The things that had been
happening had a very impersonal quality to them: a respected
corporation had managed an account, and it had decided it was time to
file a petition to declare a client deceased. But somewhere behind
the opaque and anonymous veneer there was a person. Money was stolen
by human beings. Sometimes thieves worked together and sometimes
separately, but most successful embezzlers worked alone. It was time
to find the man.

 

12

 

In
the late afternoon, Jane began to watch the Hoffen-Bayne building
from the window of a restaurant across Wilshire Boulevard. It was
small for this part of Los Angeles, only five floors. The bottom
floor was rented out to a travel agency and a coffee shop, and the
second floor was a reception area for Hoffen-Bayne. After an hour she
moved to the upper tier of the parking ramp for the tall insurance
building beside Hoffen-Bayne and studied the upper windows to
determine which ones were small, functional offices for accountants,
brokers, and consultants, and which ones were big pools for
bookkeepers and secretaries. She paid special attention to the
desirable corner offices.

At six p.m. when she saw people
inside taking purses out of desk drawers and turning off computers
for the day, she strolled along the quiet side street near the
driveway and studied the men and women who came out and got into cars
in the reserved-for-employees spaces in the parking lot. She wrote
down the license numbers and makes and models, and matched the cars
to the people she had seen in the windows.

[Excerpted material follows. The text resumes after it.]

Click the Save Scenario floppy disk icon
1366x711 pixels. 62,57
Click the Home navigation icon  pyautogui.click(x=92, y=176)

Tall-Thin-and-Bald wanted to be
noticed. He drove a gray Mercedes 320 two-door convertible that
retailed for about eighty-five thousand and was too sporty for him.
Woman-with-Eye-Trouble, who had the habit of putting on her
sunglasses while she was still inside the office, drove a
racing-green Jaguar XJ6, which was only about fifty thousand, but she
was still a possibility, as was Old Weight-Lifter, who drove a Lexus
LS 400, which sold for even less. Eye-Trouble might have chosen her
car because it was pretty, and Weight-Lifter might be the sort of
person who bought whatever the car magazines told him to.

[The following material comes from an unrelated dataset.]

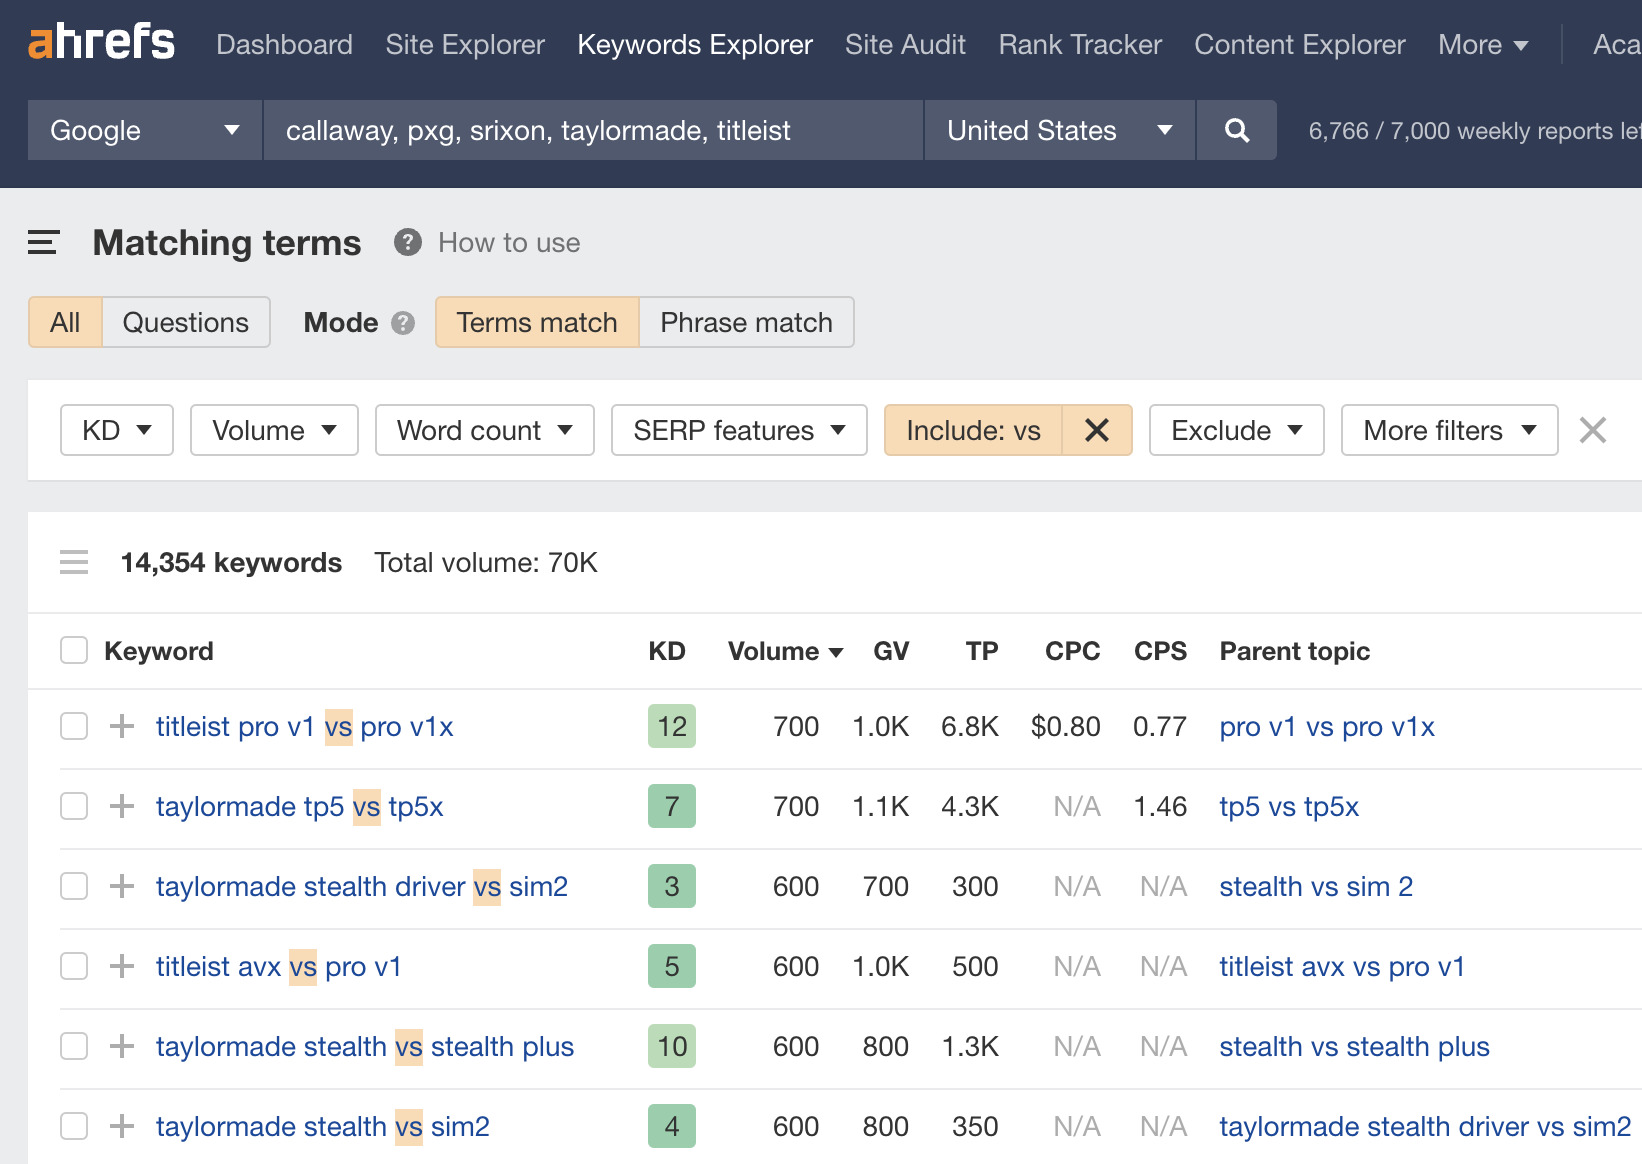
Task: Click the 'How to use' help icon
Action: 407,242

Jane made four grids on a sheet
of paper to represent the windows of the upper floors, labeled them
“N,”

“S,”

“E,” and “W,”
and made notes on each window about who had appeared in it and what
went on when he did. A supervisor might pop in on a subordinate,
might even deliver sheets of paper to the subordinate’s desk,
but when several people met in an office, it was usually the office
of the ranking person.

An hour later, after the upper
windows were dim but there were still people in the coffee shop and
travel agency, she went into the lobby, took the elevator to the
second floor, and stood outside the locked glass doors to the
Hoffen-Bayne reception area. She was looking for a directory of
offices posted on the wall, but there was none. The reception area
was all smooth veneer and expensive furniture that made it look like
a doctor’s waiting room. There was no easy way into the
complex, and there was a small sticker on the glass door that said
“Protected By Intercontinental Security,” and under that,
“Armed Response.” She didn’t particularly want to
bet that she could fool the sort of security system a company that
handled money for a lot of rich people might consider a good
investment, so she turned and went back to the elevator and took it
to the basement of the building, on the level with the parking lot,
and found a door with a no admittance sign. The door had a knob with
a keyhole to lock it and it wasn’t wired, so she had little
trouble slipping her William Dunlavey MasterCard between the knob and
the jamb and pushing the catch in. Inside the room were circuit
breaker boxes and a telephone junction box. She opened it and studied
the chart pasted inside the door. It gave the extensions of the
various offices in the building, so she copied them and returned to
her car.

She checked into a hotel two
miles down Wilshire Boulevard and compared her office chart with the
telephone extensions. Some of the offices must be the big ones she
had seen through the third-floor windows, where people sat at
computers and worked telephones in a pool. Nobody important had a
single number with fifteen extensions. The offices she wanted were on
the fourth and fifth floors, so she concentrated on them. She dialed
each number and listened to a computerized voice-mail system telling
her what part of the company it belonged to – investment,
property management, billing, accounting – but not the name of
the person. She used the information to eliminate more of the
offices. The person who had been robbing the trust fund would have to
be in a position to exert power over where the money was placed and
how the company kept track of it. He didn’t share an office, or
send out bills for services, or manage real estate, or answer other
people’s phones. She consulted the resumes that Mr. Hanlon had
sent her, and filled out more of the chart before she went to sleep.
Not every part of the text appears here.